5. The solar powered smart zebra crossing warning ground light in coordination with traffic signal warning control method as claimed in claim 4 wherein, In step S5, the step of generating a local warning level judgment result of each node comprises: Based on the multi-modal heterogeneous fusion feature vector, a crossing probability index quantifying the crossing intention of the pedestrian is calculated through a linear weighting model; And the crossing probability index is compared with the preset warning threshold and blocking threshold combined with the real-time traffic signal phase state to generate a local warning level judgment result.
6. The solar powered smart zebra crossing warning ground light in coordination with traffic signal warning control method as claimed in claim 3 wherein, In step S6, the step of performing energy entropy weighted consensus decision comprises: Based on the energy entropy index, a dynamic decision weight is calculated for each distributed street lamp node; The local warning level judgment result of each distributed street lamp node is multiplied by the corresponding dynamic decision weight to obtain a weighted consensus value; And the weighted consensus value is converted into a final global warning decision through quantization mapping.
7. The solar powered smart zebra crossing warning ground light in coordination with traffic signal warning control method as claimed in claim 6 wherein, In step S7, the step of performing the coordinated warning includes: when the final global warning decision is a blocking decision, controlling the relevant distributed floor lamp nodes to perform a high-frequency red strobe mode; when the final global warning decision is a pre-warning decision, controlling the relevant distributed floor lamp nodes to perform a low-frequency red breathing flash mode.
8. The solar-powered smart zebra crossing warning ground light and traffic signal cooperative warning control method according to claim 7, characterized in that, The method further includes: when the final global warning decision is a safety or guidance decision, controlling the relevant distributed floor lamp nodes to perform a passage guidance mode; the flow rate of the passage guidance mode is adaptively matched with the real-time moving speed vector of the pedestrian.

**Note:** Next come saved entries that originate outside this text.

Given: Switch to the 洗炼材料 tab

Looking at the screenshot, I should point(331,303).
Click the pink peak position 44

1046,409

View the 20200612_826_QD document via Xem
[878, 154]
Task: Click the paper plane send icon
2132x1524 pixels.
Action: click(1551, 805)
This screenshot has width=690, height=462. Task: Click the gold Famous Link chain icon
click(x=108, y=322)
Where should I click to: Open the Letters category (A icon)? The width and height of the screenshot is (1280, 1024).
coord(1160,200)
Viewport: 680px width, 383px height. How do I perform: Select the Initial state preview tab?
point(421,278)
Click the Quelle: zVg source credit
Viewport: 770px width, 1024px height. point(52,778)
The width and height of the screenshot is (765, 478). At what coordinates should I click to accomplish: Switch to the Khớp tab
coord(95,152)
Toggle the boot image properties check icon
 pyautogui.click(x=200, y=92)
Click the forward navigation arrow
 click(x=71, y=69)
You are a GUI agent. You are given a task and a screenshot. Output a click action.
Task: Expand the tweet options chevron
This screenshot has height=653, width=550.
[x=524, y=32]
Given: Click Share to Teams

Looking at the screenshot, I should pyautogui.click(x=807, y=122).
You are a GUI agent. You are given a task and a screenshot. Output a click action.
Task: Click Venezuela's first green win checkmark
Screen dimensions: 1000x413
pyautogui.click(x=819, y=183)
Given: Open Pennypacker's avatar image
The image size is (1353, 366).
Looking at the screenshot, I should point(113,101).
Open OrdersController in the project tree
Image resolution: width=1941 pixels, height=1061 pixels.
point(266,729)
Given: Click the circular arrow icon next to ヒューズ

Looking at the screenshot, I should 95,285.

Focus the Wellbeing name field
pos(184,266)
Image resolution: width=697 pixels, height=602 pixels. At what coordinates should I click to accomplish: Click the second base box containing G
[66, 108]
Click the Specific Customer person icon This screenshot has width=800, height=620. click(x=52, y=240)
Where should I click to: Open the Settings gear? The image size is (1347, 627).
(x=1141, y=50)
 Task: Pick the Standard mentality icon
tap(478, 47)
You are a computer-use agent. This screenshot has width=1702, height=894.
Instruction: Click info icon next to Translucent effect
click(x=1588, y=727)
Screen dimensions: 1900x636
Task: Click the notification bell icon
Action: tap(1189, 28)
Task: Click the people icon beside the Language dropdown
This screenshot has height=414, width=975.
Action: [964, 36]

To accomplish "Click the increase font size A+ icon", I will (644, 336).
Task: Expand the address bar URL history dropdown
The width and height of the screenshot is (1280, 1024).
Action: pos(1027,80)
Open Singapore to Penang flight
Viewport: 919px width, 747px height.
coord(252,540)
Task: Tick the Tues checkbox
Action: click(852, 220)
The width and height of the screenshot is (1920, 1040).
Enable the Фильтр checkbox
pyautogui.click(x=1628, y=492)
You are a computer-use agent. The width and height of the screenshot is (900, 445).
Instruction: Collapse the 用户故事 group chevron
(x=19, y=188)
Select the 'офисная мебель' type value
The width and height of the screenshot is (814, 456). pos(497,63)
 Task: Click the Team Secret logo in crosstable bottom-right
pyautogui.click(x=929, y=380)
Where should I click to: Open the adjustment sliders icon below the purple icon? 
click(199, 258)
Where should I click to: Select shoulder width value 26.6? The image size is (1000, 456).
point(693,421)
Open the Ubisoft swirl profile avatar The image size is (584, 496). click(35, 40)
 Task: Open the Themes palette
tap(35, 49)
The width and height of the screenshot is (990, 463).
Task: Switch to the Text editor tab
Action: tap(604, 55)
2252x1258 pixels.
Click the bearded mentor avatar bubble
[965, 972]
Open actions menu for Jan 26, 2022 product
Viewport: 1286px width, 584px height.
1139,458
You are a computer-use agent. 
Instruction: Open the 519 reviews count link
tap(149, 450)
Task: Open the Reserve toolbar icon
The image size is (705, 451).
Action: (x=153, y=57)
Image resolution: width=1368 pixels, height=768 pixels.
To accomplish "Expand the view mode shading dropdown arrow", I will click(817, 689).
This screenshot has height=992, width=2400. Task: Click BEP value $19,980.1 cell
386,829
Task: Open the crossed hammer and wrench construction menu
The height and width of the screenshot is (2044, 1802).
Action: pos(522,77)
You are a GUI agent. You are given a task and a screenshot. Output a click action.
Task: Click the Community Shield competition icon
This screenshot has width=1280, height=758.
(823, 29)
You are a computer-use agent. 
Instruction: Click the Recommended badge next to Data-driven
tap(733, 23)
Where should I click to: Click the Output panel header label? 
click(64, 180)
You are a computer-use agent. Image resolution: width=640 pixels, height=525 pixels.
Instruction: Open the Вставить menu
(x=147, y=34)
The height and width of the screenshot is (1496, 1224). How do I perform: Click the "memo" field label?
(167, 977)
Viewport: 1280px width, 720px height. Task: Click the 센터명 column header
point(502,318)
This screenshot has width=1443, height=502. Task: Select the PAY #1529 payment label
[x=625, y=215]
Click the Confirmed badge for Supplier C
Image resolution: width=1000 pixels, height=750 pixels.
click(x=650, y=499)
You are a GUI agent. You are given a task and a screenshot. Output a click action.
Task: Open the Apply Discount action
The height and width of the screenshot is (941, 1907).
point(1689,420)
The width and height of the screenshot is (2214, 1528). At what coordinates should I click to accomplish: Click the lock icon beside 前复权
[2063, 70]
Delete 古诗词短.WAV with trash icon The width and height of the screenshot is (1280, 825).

9. The solar powered smart zebra crossing warning ground light in coordination with traffic signal warning control method as claimed in claim 1 wherein, In step S7, the step of performing adaptive brightness control includes: calculating the average energy entropy of all distributed floor lamp nodes; and based on the difference between the energy entropy of each distributed floor lamp node and the average energy entropy, adaptively adjusting the luminous brightness of each distributed floor lamp node.
10. The solar powered smart zebra crossing warning ground light in coordination with traffic signal warning control method as claimed in claim 1 wherein, In step S2, the step of entering the standby listening and hierarchical sleep state includes: when there is no pedestrian activity, the distributed floor lamp nodes enter a deep sleep state, and the micro-vibration sensor module is maintained in an event-driven listening state; the micro-vibration sensor module only generates an interrupt signal to wake up the distributed floor lamp nodes when the monitored instantaneous vibration acceleration amplitude and vibration frequency simultaneously meet the hardware preset dynamic trigger threshold.